Project Description


Vincom Retail Joint Stock Company (VRE), formerly known as Vincom Retail Limited Company, was established in 2012. The Company has its business in leasing retail trade centers and relevant services, investment, development and trading of real estate. VRE has been put into operation under the model of a joint stock company since 2013. By the end of 2018, VRE has managed, operated and leased 66 trading centers in 38 provinces and cities of Vietnam with a total retail floor area up to 1.5 million m2VRE has been listed and traded on Ho Chi Minh Stock Exchange (HOSE) since late 2017.
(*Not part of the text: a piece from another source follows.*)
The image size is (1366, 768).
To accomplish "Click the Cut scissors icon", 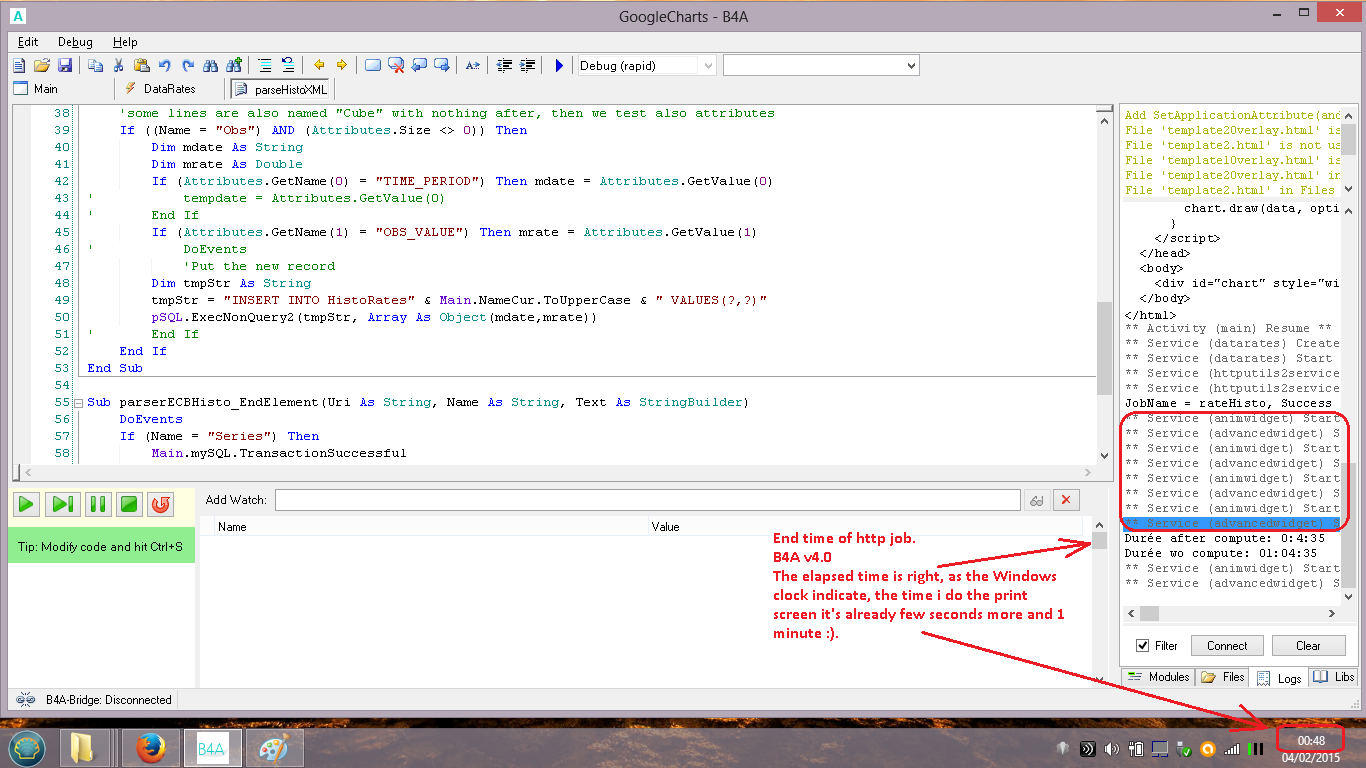I will (118, 66).
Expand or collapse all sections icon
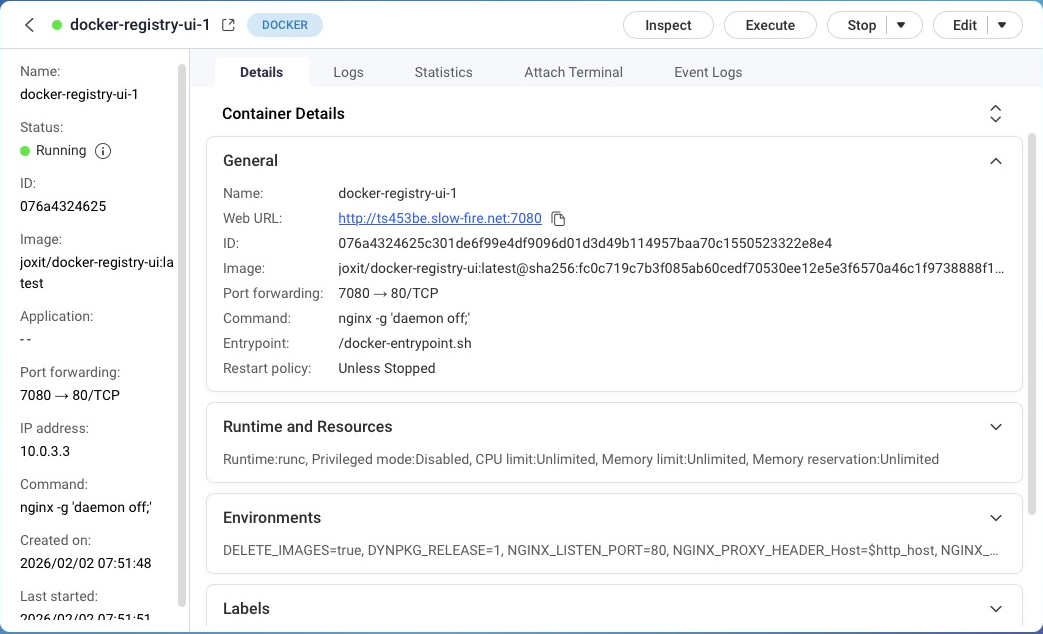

  • Trading retail trading centers for lease and relevant services;
  • Investing, developing and trading real estate;


  • Leasing trading centers: VRE is the developer, owner and operator of trading centers network with the largest scale and the highest growth rate in Vietnam. By the end of 2018, VRE has managed, operated and leased 66 trading centers in 38 provinces and cities of Vietnam with a total retail floor area up to 1.5 million m2.
  • Investing and developing real estate for sale: In addition to leasing sites in trading centers, VRE also develops shophouses around a number of Vincom Plaza, Vincom+ and offfice and apartment buildings for sales located in Vincom Centers.
  • Other leasing services: VRE manages and leases offices around Vincom trading centers, and other real estate types.


  • Developing new trading center projects in provinces and cities beyond the coverage of Vincom trading centers network;
  • Promoting the presence of famous international and domestic brands in trading centers to attract more people to visit and purchase goods in the trading centers;
  • Diversifying entertainment products and services to attract a wide range of customers at different ages and meet their demands;
  • Cooperating with Vingroup to establish and developing urban areas with mordern infrastructure interconnected with trading centers under the Company’s operation;
  • Executing mergers and acquisitions to expand its marketshare, distribution network and improve competitiveness against others;


  • The growth rate of retail real estate has a close relationship with the development of retail market in Vietnam. Vietnam is considered as one of the most dynamic and promising retail markets in the region and the world. Năm 2017, Vietnam’s global retail development index (GRDI) moves up five places compared with 2016, in which Vietnam is ranked at the fifth position in the global retail development index.
  • Vietnam has officially opened the retail market for foreign enterprises when becoming a member of the World Trade Organization in 2007. Vietnam Government has amended policies to create favorable condition for foreign retail enterprises to invest in Vietnam and loosen the foreign ownership limit since 2015. According to the report published by Ministry of Industry and Trade in 2017, foreign retail enterprises occupy 17,0% of retail marketshare in Vietnam supermarkets and trade centers. Vietnam Government’s moves and macroeconomic factors i.e. economic growth, population, per-capita income and changes in consumer behaviors and trends leads to positive impacts on retail markets, especially modern retail models in Vietnam.


  • In order to maintain the operation of trading centers at high standard level and achieve growth objectives, the Company has to invest a large amount of capital in construction and development of new trade centers and upgradation of existing ones. In addition to use of profit from its projects under operation for re-investment and expansion of nationawide trade center network, the Company mobilizes capital from other sources, including: (1) capital mobilization through international and/or domestic loan market ; (2) issuance of international and/or domestic bonds; (3) issuance of shares, based on the conditions of financial market at the time of capital mobilization. As a result, its capital mobilization will dramatically affect the progress of trade center projects and business performance in coming years.
  • There is an increasing competition in retail site leasing market due to entrance of new trade centers. Such competition decreases the ocupation rate and the number of customers to visit and purchase goods, which leads to decline in its revenue and lessees’ payment capacity. To maintain its position, the Company has to reduce its retal unit cost or invest more capital to enhance quality of trade centers to attract more customers. Profit and value of its trade centers depend mainly on its competition against other trade centers in the region.
  • The rapid development of technologies has changed transaction methods. As E-commerce becomes more and more popular, there is a tendency for customers to view, select and purchase goods online instead of traditional shops, even trade centers.